The current figures – you can find them in a variety of places from wikipedia to the US NOAA – are that the atmosphere CO2 has changed from around 280 parts per million in 1850 to 400 parts per million today.
Why can’t that be a significant parameter?
There’s a couple of things to understand to grasp global warming: how much energy carbon dioxide can trap in the atmosphere, and hom much carbon dioxide there actually is in the atmosphere. Put those two facts together, and you realize that we’re talking about a massive quantity of carbon dioxide trapping a massive amount of energy.
The problem is scale. Humans notoriously have a really hard time wrapping our heads around scale. When numbers get big enough, we aren’t able to really grasp them intuitively and understand what they mean. The difference between two numbers like 300 and 400ppm is tiny, we can’t really grasp how in could be significant, because we aren’t good at taking that small difference, and realizing just how ridiculously large it actually is.
If you actually look at the math behind the greenhouse effect, you find that some gasses are very effective at trapping heat. The earth is only habitable because of the carbon dioxide in the atmosphere – without it, earth would be too cold for life. Small amounts of it provide enough heat-trapping effect to move us from a frozen rock to the world we have. Increasing the quantity of it increases the amount of heat it can trap.
Let’s think about what the difference between 280 and 400 parts per million actually means at the scale of earth’s atmosphere. You hear a number like 400ppm – that’s 4 one-hundreds of one percent – that seems like nothing, right? How could that have such a massive effect?!
But like so many other mathematical things, you need to put that number into the appropriate scale. The earths atmosphere masses roughly 5 times 10^21 grams. 400ppm of that scales to 2 times 10^18 grams of carbon dioxide. That’s 2 billion trillion kilograms of CO2. Compared to 100 years ago, that’s about 800 million trillion kilograms of carbon dioxide added to the atmosphere over the last hundred years. That’s a really, really massive quantity of carbon dioxide! scaled to the number of particles, that’s something around 10^40th (plus or minus a couple of powers of ten – at this scale, who cares?) additional molecules of carbon dioxide in the atmosphere. It’s a very small percentage, but it’s a huge quantity.
When you talk about trapping heat, you also have to remember that there’s scaling issues there, too. We’re not talking about adding 100 degrees to the earths temperature. It’s a massive increase in the quantity of energy in the atmosphere, but because the atmosphere is so large, it doesn’t look like much: just a couple of degrees. That can be very deceptive – 5 degrees celsius isn’t a huge temperature difference. But if you think of the quantity of extra energy that’s being absorbed by the atmosphere to produce that difference, it’s pretty damned huge. It doesn’t necessarily look like all that much when you see it stated at 2 degrees celsius – but if you think of it terms of the quantity of additional energy being trapped by the atmosphere, it’s very significant.
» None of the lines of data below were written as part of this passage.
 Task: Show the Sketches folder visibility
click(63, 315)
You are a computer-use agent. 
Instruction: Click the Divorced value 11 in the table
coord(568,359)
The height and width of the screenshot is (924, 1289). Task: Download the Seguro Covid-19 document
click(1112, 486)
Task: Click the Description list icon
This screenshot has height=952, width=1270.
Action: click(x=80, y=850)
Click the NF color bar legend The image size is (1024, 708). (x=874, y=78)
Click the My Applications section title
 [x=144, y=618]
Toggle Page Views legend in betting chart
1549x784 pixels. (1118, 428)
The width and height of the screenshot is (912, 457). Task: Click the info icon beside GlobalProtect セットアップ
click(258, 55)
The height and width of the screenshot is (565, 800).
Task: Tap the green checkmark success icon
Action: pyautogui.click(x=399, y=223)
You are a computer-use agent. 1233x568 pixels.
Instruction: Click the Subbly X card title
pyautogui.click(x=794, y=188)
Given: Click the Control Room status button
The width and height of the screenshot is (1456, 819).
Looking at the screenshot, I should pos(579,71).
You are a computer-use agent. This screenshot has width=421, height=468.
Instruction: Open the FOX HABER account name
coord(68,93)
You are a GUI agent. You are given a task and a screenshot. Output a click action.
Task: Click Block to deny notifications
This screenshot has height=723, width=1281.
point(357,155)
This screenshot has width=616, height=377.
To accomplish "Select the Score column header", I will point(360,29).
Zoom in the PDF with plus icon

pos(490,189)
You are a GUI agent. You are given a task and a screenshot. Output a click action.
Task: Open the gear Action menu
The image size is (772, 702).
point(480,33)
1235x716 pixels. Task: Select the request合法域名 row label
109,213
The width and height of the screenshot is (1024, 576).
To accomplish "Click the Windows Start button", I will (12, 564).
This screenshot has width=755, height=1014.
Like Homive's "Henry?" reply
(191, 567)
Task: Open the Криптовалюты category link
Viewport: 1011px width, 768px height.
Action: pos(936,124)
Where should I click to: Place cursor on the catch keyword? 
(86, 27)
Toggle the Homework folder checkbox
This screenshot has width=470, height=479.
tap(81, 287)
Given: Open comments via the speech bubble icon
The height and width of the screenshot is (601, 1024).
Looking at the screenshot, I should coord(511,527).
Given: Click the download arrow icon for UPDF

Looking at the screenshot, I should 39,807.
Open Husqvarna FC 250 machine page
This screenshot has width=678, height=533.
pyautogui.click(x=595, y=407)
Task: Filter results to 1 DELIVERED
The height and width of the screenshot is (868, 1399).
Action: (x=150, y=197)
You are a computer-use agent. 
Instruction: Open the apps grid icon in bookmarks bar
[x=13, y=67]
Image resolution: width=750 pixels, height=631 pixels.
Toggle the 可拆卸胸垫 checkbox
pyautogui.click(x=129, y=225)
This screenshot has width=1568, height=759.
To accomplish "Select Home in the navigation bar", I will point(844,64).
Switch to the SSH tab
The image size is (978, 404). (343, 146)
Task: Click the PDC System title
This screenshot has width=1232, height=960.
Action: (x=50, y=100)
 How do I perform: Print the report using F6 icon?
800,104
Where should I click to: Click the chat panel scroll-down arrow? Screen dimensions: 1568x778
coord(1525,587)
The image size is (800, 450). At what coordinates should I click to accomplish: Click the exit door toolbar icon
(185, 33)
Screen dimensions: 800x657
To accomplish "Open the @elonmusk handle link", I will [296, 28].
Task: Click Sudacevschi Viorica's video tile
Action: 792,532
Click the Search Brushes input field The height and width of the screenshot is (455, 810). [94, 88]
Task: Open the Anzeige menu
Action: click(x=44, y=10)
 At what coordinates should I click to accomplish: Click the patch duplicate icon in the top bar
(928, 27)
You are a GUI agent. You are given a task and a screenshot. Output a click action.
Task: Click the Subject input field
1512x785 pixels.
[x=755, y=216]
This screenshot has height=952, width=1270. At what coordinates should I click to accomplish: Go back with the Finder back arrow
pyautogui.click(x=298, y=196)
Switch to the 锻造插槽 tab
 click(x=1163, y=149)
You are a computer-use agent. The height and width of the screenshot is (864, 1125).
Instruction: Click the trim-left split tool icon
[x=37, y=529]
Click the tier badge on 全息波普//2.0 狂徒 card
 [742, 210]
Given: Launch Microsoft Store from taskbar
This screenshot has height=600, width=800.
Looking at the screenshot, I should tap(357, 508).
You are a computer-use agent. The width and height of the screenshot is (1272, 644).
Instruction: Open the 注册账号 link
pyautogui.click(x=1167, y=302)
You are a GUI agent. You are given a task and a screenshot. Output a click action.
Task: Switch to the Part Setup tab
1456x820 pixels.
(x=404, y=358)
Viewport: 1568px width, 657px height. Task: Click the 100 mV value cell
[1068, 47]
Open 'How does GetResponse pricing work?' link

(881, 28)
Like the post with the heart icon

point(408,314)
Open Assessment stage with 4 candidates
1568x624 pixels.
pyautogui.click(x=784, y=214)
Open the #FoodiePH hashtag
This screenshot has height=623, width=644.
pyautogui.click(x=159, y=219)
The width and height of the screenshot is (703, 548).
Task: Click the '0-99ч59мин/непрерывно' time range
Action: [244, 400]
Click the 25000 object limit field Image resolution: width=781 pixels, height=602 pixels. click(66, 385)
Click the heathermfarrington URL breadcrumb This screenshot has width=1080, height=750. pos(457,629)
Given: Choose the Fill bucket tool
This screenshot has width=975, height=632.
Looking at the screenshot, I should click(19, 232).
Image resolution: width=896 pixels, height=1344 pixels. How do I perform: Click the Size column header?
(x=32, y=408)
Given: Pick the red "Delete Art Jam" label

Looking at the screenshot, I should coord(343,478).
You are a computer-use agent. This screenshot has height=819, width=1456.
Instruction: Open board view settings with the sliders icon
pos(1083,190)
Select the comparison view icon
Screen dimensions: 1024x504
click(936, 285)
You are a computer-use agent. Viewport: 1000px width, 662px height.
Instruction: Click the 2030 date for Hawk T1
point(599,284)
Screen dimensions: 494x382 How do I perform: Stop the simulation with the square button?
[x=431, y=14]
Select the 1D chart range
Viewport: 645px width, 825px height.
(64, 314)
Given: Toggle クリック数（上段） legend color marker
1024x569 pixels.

Calculating just how much energy a molecule of CO2 can absorb is a lot trickier than calculating the mass-change of the quantity of CO2 in the atmosphere. It’s a complicated phenomenon which involves a lot of different factors – how much infrared is absorbed by an atom, how quickly that energy gets distributed into the other molecules that it interacts with… I’m not going to go into detail on that. There’s a ton of places, like here, where you can look up a detailed explanation. But when you consider the scale issues, it should be clear that there’s a pretty damned massive increase in the capacity to absorb energy in a small percentage-wise increase in the quantity of CO2.